Totdat het zover is, lijkt Smit vastbesloten om ontevreden te blijven. Het stemrecht voor vrouwen noemt ze ‘een zoethoudertje’, zolang het vrouwenleven nog steeds draait om man en kinderen. Om dit te veranderen, moet het kindertal beperkt worden en is het noodzakelijk dat vrouwen toegang krijgen tot de pil en abortus. ‘Als wij ergens een ongenuanceerd feminisme nodig hebben is het hier’, schrijft ze. Als vrouwen geen echt eigen leven kunnen krijgen, als het kinderleven steeds maar belangrijker blijft dan dat van de moeder, ‘dan horen vrouwen bedroefd te zijn als ze het leven schenken aan een dochter.’

Het zijn krasse woorden. Misschien waren ze een voorbode van hoe haar feminisme zich zou ontwikkelen in de jaren na Het onbehagen. In een terugblik op haar leven schrijft Volkskrant-redacteur Janny Groen dat Smit ‘radicaliseerde, drammerig werd, op het obsessieve af.’ En: ‘Haar onbehagen ging over in verontwaardiging. (…) Zelfs de vrouwenbeweging wekte haar irritatie. Die bleef volgens haar te veel steken in anarchisme en ludieke vrijblijvendheid.’

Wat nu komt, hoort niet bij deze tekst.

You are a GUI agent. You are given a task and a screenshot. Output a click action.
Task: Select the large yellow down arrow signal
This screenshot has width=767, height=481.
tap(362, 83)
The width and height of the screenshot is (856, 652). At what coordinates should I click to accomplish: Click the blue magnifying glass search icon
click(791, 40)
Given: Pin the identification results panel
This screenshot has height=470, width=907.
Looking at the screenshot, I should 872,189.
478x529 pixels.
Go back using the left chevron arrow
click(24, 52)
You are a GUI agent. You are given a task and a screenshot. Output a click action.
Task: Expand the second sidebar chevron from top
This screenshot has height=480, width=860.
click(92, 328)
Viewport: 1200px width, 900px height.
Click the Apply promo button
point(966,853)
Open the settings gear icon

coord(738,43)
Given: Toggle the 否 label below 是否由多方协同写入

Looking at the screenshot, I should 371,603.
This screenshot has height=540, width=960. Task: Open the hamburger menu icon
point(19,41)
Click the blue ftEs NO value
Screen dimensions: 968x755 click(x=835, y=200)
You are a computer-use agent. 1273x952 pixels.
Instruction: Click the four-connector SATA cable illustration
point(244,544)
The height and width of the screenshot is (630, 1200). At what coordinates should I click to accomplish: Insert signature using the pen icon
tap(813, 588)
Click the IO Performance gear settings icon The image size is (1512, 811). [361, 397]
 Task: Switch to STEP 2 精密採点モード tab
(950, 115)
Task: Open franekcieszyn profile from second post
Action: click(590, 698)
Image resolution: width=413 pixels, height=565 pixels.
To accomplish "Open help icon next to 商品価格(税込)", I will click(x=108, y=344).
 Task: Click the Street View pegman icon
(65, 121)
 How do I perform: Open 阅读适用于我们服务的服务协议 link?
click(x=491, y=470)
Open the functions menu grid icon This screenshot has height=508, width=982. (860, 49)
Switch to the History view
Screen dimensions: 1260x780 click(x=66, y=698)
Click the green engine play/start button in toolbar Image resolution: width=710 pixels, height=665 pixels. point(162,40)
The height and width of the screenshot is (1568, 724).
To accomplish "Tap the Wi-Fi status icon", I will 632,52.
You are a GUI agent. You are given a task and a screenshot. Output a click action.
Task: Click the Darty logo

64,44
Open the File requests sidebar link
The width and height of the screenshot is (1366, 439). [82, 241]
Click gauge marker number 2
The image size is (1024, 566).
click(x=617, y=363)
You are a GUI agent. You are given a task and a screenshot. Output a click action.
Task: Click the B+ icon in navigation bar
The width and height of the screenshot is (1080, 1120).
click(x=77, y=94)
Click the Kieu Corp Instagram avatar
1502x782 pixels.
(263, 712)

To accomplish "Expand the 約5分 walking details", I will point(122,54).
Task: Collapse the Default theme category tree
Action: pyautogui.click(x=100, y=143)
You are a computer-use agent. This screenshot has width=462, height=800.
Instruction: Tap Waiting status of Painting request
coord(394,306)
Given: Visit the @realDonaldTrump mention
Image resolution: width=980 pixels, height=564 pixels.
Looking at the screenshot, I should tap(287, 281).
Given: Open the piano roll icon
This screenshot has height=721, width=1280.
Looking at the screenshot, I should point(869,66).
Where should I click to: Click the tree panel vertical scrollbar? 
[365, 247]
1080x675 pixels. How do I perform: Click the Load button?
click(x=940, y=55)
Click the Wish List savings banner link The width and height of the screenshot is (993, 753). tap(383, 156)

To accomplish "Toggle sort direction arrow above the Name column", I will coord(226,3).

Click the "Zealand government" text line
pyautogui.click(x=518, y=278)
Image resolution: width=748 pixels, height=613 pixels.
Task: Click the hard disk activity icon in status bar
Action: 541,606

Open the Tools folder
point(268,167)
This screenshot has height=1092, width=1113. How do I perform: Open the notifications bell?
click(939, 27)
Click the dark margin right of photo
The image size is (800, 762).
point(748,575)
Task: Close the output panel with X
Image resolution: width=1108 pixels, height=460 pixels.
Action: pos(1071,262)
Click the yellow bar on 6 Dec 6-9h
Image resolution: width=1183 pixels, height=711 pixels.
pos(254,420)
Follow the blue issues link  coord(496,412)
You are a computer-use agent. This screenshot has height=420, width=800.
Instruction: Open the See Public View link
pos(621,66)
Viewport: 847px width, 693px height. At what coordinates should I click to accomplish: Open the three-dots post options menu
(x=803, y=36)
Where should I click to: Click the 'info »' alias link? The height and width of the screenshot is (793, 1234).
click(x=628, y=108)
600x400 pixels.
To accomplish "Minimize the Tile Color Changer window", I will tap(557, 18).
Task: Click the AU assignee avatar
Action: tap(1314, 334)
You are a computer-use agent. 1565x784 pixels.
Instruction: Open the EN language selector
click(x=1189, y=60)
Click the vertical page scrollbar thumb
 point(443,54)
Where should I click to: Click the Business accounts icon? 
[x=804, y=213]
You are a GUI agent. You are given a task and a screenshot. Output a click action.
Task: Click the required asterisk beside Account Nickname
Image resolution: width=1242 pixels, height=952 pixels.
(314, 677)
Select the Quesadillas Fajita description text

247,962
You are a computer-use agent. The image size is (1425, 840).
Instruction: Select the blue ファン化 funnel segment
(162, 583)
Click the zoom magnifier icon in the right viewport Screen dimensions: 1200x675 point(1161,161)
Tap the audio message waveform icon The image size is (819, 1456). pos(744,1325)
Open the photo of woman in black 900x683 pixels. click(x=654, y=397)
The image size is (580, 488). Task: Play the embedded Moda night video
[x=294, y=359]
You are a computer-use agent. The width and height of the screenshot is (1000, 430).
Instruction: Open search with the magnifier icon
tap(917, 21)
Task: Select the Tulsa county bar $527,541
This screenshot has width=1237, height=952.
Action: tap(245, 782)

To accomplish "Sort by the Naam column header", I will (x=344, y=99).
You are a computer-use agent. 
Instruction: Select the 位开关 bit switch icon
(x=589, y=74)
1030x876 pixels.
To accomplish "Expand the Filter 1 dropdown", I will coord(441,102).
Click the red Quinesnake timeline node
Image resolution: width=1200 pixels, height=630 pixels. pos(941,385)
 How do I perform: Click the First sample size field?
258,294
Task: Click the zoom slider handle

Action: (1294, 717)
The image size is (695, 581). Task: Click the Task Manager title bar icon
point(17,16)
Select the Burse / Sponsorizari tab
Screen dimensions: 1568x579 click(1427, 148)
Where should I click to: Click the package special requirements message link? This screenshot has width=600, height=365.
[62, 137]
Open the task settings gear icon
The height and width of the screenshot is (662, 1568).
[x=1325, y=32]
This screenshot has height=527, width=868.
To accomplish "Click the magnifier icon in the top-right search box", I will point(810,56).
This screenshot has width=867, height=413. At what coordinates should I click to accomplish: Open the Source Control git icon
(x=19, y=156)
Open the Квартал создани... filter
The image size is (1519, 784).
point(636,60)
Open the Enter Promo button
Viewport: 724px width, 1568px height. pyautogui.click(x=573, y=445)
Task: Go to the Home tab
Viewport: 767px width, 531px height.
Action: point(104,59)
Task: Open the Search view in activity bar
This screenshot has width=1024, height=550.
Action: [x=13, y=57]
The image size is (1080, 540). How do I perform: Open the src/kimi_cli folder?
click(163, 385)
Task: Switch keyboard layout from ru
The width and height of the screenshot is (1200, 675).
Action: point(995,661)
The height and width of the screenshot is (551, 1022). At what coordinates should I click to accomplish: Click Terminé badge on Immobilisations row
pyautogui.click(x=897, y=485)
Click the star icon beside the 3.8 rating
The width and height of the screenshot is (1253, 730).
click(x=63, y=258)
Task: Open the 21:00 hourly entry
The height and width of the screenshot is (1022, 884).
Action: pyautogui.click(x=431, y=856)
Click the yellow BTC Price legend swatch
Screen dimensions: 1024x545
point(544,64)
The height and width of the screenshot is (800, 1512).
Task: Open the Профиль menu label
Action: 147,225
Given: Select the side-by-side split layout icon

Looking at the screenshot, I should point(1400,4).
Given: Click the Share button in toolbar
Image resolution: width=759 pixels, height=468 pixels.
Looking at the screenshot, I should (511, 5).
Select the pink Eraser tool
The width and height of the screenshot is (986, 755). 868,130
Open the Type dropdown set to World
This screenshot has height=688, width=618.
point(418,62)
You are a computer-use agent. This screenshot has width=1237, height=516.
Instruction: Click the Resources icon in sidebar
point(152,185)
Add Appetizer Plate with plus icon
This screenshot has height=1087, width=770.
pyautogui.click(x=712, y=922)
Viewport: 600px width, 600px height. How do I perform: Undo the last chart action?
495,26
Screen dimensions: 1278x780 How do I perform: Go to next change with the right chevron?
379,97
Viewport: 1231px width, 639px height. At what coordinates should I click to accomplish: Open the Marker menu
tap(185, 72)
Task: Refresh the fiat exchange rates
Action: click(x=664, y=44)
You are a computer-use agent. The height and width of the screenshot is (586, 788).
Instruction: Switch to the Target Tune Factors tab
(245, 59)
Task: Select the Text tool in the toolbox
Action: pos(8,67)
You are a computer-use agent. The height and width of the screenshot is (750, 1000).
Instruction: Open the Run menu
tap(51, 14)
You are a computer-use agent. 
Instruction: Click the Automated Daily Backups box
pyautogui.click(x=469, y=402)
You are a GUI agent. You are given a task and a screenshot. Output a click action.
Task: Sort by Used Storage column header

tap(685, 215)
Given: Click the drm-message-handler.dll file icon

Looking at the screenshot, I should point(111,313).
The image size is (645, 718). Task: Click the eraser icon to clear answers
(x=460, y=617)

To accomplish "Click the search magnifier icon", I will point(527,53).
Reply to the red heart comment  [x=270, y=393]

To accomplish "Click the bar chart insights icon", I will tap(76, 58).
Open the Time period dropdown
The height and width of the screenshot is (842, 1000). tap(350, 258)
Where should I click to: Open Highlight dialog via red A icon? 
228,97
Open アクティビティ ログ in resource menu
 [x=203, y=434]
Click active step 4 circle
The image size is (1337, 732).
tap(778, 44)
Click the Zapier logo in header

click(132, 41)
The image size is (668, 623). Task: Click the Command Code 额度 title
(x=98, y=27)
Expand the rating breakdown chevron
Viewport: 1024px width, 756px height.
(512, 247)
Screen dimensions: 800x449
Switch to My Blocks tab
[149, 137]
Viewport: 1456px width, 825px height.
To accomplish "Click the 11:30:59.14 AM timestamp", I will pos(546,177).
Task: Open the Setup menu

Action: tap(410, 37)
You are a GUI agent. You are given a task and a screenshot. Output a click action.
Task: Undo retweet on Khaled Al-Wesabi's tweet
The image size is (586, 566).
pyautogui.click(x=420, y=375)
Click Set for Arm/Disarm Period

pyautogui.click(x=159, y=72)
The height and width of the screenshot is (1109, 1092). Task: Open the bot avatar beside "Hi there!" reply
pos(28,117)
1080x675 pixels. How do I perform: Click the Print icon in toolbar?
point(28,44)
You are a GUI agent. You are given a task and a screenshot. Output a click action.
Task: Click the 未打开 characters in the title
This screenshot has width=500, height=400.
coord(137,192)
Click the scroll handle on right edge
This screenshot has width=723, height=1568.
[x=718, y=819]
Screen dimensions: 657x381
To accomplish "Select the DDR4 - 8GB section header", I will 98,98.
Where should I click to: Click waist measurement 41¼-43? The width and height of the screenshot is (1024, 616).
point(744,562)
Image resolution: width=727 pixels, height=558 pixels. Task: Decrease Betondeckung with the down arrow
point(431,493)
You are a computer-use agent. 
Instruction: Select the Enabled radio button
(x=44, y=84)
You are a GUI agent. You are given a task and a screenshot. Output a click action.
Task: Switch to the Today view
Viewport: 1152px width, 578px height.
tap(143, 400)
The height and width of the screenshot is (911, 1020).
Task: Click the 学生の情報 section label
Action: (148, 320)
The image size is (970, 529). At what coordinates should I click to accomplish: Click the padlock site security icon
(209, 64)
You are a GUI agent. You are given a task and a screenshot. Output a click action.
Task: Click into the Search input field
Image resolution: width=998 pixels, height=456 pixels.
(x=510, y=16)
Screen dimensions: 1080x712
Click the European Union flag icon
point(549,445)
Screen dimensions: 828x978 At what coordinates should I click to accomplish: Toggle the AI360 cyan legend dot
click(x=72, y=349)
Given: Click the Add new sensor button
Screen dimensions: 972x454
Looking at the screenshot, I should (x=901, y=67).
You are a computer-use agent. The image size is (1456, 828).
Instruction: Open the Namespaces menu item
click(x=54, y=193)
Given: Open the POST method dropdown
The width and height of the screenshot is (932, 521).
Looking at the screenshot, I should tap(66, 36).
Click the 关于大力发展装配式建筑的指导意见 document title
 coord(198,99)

Maar juist in die drammerigheid zat ook wijsheid. Want voor een emancipatiebeweging is weinig zo riskant als vroegtijdig de victorie kraaien. Zolang er nog ongelijkheid is, groot of klein, zolang mannen met andere kaarten spelen dan vrouwen, zolang er groepen vrouwen zijn die achtergesteld blijven, is er werk aan de feministische winkel. Dat is misschien wel Smits belangrijkste erfenis: het idee dat onbehagen iets is om te koesteren totdat de strijd gewonnen is. Je kunt immers niets polijsten zonder eerst te schuren.

© Asha ten Broeke. Alle rechten voorbehouden.